For those of us used to the major Holmes novellas like 'The Hound of the Baskervilles', it's easy to neglect the real treasure trove of Holmes mysteries made up of the fifty-six short stories published in the Strand Magazine. Leslie Klinger reproduces them here, faithfully printed in facsimile form, complete with the original illustrations ... and much, much more.
Klinger includes a host of annotations - articles and enigmatic theories contributed by Holmes' scholars over the last century in which they attempt to explain what the great detective was really doing. Holmes has a dedicated band of followers who believe him real, believe him still alive, believe he was actually a woman. There are probably fans who think he is an alien.
If the stories weren't fascinating enough in their own right, Klinger's exploration of the world of Holmes makes entertaining reading ... and provides an ironic commentary on the human condition and the preparedness of people to live life through their heroes ... even fictional heroes.
I can, of course, reveal the obvious - although in all the film versions Holmes and Watson speak with impeccable English accents, it has to be recognised that they were both, in fact, Scotsmen. The assumption of Englishness is merely a finely wrought symphony in irony, courtesy of the author ... a Scot, of course!

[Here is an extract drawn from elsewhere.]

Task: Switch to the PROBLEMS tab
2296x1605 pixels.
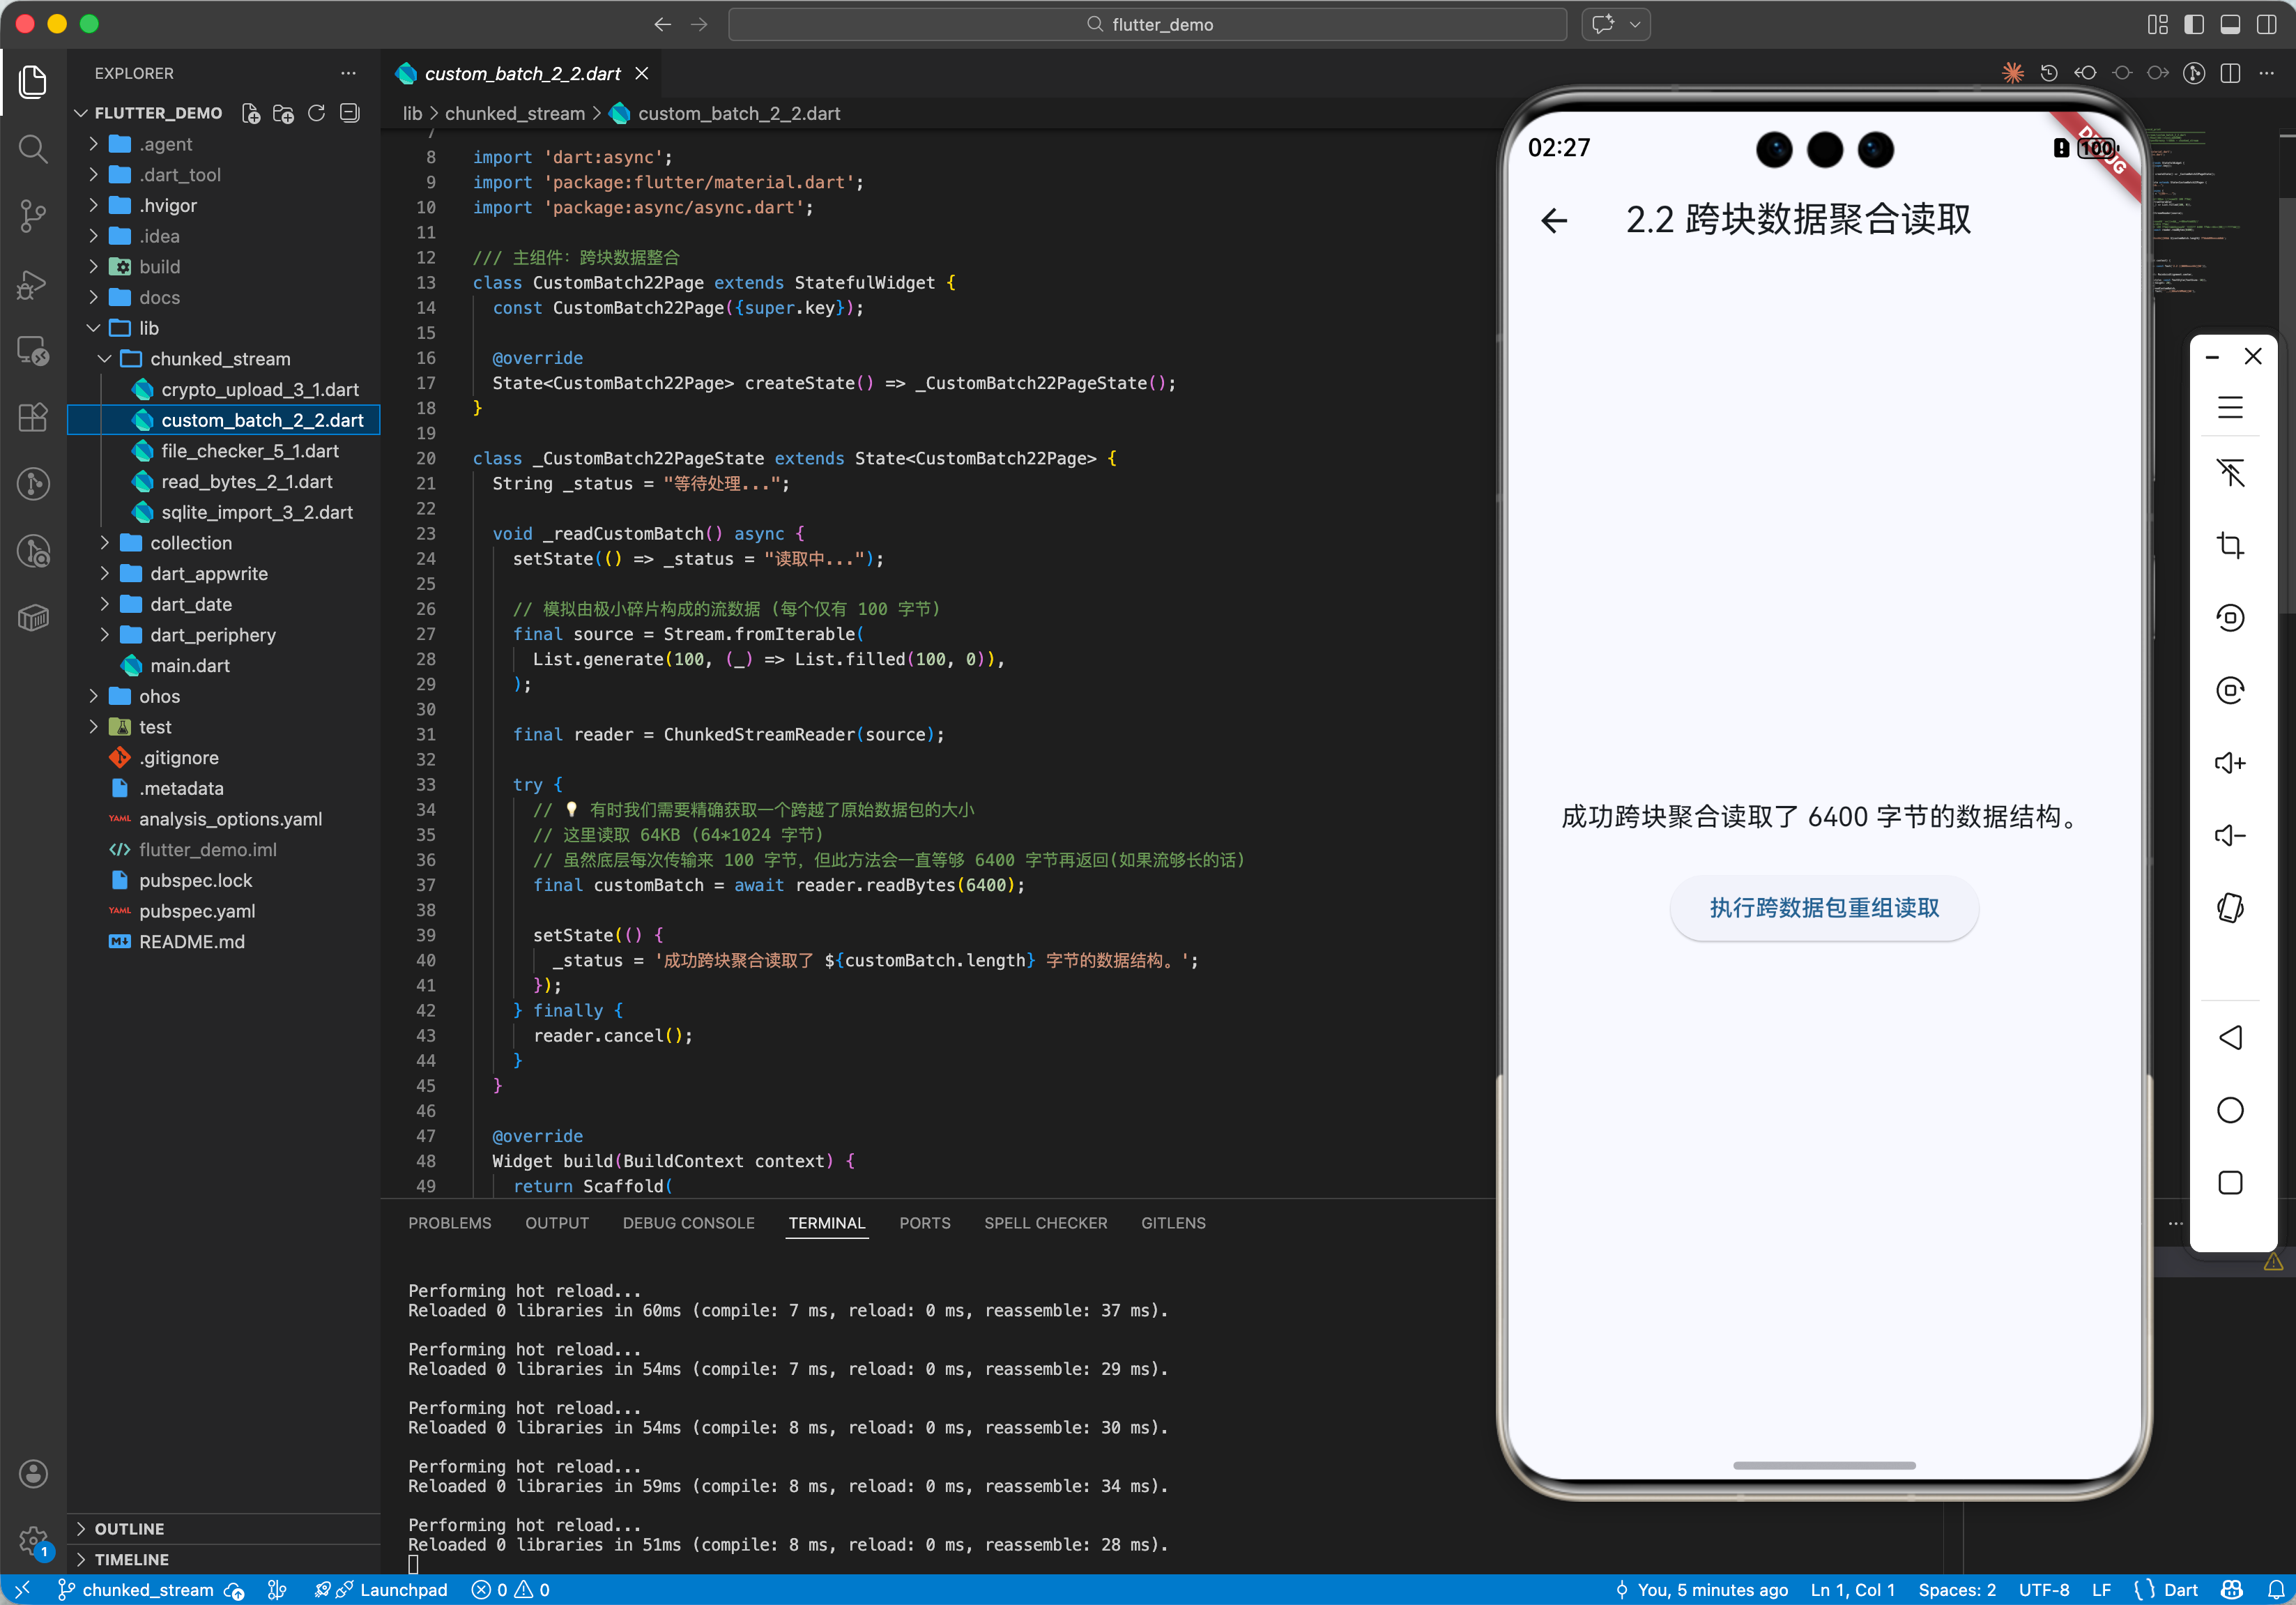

Conan Doyle was an artist, a man who helped shape the short story and the cliff-hanger into an art form. He combined a genius for narrative story-telling with the ability to weave characters, characters so convincing they have become real and the subject of speculation in a way few other fictional creatures ever have.
A startling publication - the two volumes run to nearly 2000 pages and come in at slightly below bantamweight. Heavy reading, but a delight all the same.